##### AVAILABLE DATA #####

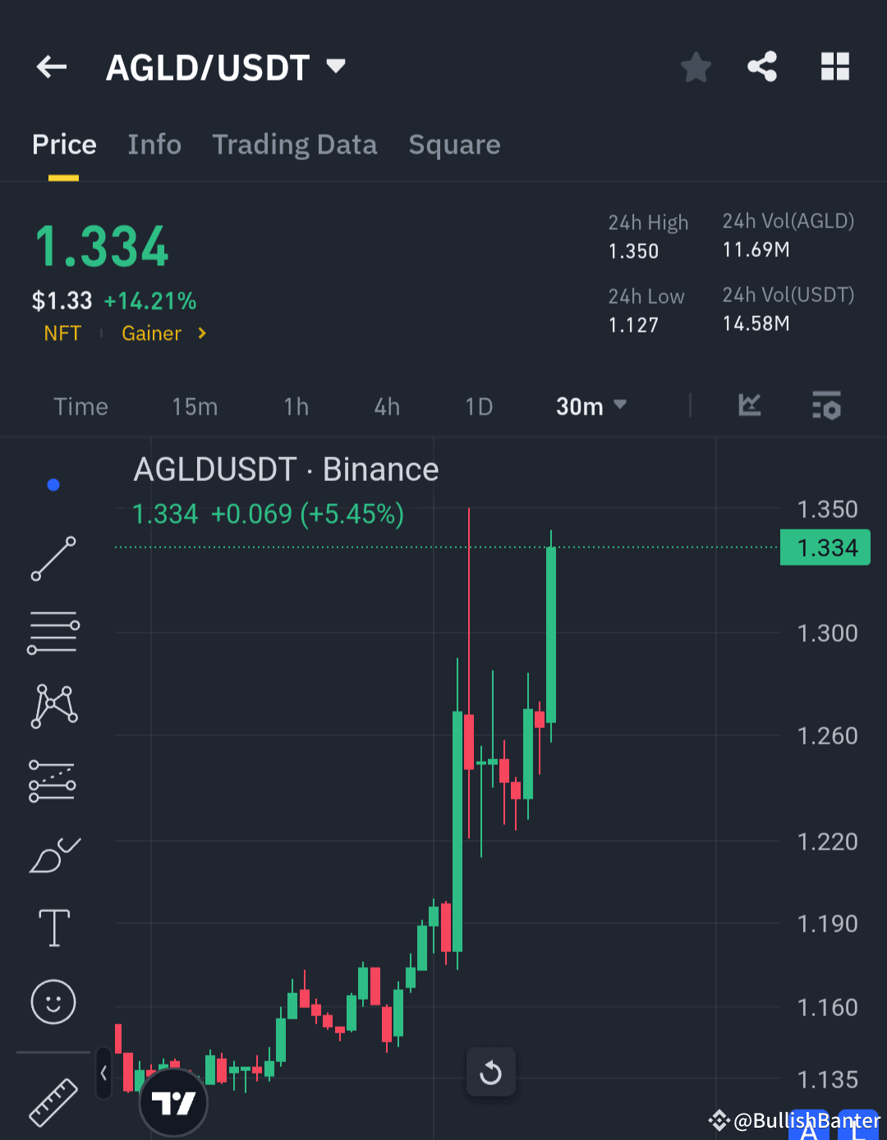Viewport: 887px width, 1140px height.
Task: Collapse the drawing tools sidebar
Action: [103, 1072]
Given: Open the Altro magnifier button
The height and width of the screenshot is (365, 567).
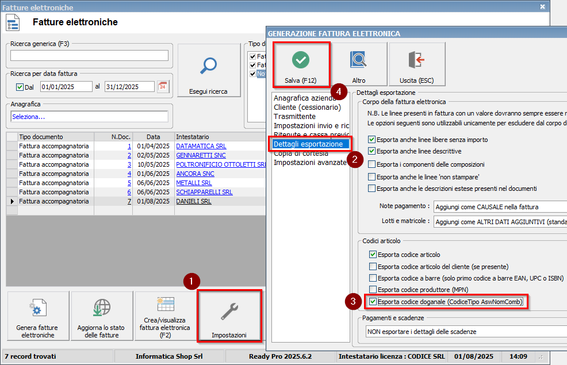Looking at the screenshot, I should click(359, 64).
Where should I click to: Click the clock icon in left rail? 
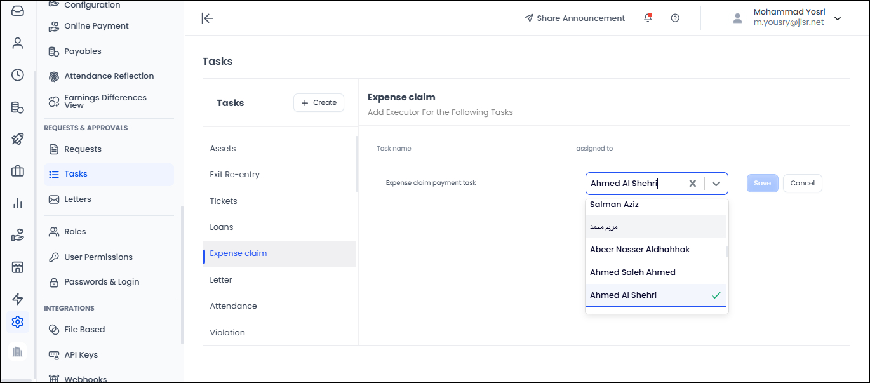[x=18, y=75]
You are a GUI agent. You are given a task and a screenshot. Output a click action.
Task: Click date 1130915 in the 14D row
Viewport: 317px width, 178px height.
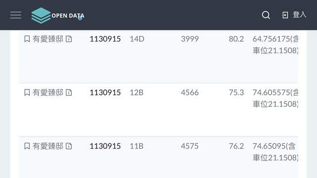(105, 39)
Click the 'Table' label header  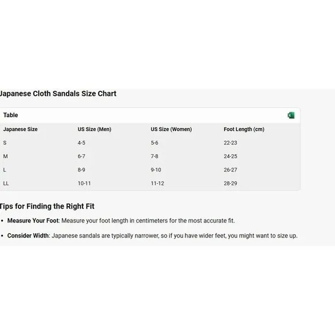(x=10, y=115)
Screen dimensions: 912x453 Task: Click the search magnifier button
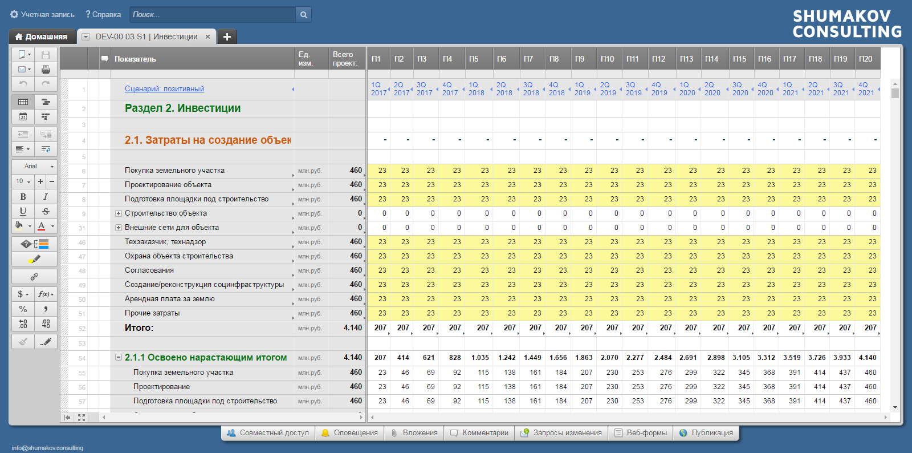[304, 15]
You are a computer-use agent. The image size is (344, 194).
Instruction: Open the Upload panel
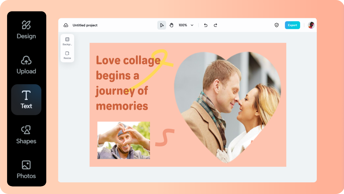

#####

- _WHAT YOU ARE ASKED TO DO_: Output only the lines that run from the line containing "You are a computer-use" to the last line of the data, exactly as they stand and without pictures.

- _WRITTEN SOLUTION_:
You are a computer-use agent. The image size is (344, 194).
Instruction: Open the Upload panel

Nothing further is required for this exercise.